Raised in the small town of Gilroy by a single mother who struggled with addiction and health issues, there was little money for food and clothes — and not much emotional support. At 16, Ashley dropped out of high school in order to get a job. By 19, she’d escaped to Italy where she split her time between work and wandering the continent.
It was, she admits, not the kind of path that usually leads to the place she is today: an undergraduate at UC Santa Cruz who works in a genetics and cell biology lab with the goal of becoming a research physician some day.
Ashley, 32, who acknowledges a certain amount of self-motivation, loved her life in Europe.
“But there came a point when, even though I was happy and was making good money, I just felt like there was something missing,” she says. “All I did was play. I traveled and worked and played. I felt like I needed substance, like I needed to contribute. I felt like I needed to do something more.”

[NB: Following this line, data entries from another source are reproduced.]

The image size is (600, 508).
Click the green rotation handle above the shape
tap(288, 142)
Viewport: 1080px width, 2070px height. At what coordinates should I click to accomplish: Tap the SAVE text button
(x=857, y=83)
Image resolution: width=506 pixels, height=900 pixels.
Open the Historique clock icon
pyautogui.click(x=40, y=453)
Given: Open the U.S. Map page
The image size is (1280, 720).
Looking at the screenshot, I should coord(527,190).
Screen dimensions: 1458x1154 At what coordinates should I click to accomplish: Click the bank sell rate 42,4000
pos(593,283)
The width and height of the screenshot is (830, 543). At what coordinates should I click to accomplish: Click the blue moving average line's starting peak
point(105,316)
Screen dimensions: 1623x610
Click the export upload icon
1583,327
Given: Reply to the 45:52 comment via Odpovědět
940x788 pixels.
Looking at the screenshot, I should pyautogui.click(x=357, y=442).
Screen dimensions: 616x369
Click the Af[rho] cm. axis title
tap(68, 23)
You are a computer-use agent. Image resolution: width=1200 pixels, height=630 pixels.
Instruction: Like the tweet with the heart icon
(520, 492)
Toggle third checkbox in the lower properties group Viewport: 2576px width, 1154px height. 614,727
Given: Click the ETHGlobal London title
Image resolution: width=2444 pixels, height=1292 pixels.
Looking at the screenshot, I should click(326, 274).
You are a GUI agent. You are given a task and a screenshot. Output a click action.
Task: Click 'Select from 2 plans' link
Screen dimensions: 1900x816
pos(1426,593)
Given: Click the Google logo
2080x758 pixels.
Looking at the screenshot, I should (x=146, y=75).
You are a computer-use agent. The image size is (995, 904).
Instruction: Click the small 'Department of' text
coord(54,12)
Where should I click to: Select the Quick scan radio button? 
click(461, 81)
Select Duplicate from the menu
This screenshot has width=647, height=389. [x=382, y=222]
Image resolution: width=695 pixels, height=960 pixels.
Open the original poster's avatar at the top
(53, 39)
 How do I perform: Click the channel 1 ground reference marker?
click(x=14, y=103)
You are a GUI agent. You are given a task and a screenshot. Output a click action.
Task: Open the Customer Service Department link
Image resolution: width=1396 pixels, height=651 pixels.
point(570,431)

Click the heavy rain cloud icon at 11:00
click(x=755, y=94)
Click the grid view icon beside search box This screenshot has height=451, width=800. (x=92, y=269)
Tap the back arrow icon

So Ashley left Italy and moved back to Gilroy. She enrolled in community college and assembled an array of part-time jobs to support herself.
While at Gavilan College, she was accepted into the ACCESS summer research institute at UC Santa Cruz, which gave her a taste of life in the biomedical sciences. The woman who’d never seen the inside of a research laboratory was hooked.
This summer, the Kresge College student majoring in molecular, cellular and developmental biology and who expects to graduate in 2016, is working in the Bhalla lab, run by Associate Professor of MCD Biology Needhi Bhalla.
There, Ashley is doing research into the checkpoints that exist in a specialized form of cell division called meiosis. Those checkpoints make sure, when sexual reproduction happens, the embryo will have the correct number of chromosomes. An incorrect number can lead to genetic defects like Down syndrome or the death of the embryo. Thirty percent of human miscarriages are attributed to an embryo having an incorrect number of chromosomes.
Wielding a worm pick and peering through a microscope, Ashley often can be found in the lab working late into the night.
Research “makes you more analytical,” says Ashley, who won a $2,500 grant to fund her summer work in the lab. “It makes you think more about everything.”
For her part, Bhalla believes students in the classroom are often told how something works but are usually not given information about how that understanding came about.
“Undergraduate research exposes students to how we actually gain scientific knowledge,” she says.
Bhalla also thinks undergraduate research is good for her lab.
“It reminds me and the people in the lab who have been doing science for several years, that there is something very exciting and novel and amazing about being the person who figures something out,” she says.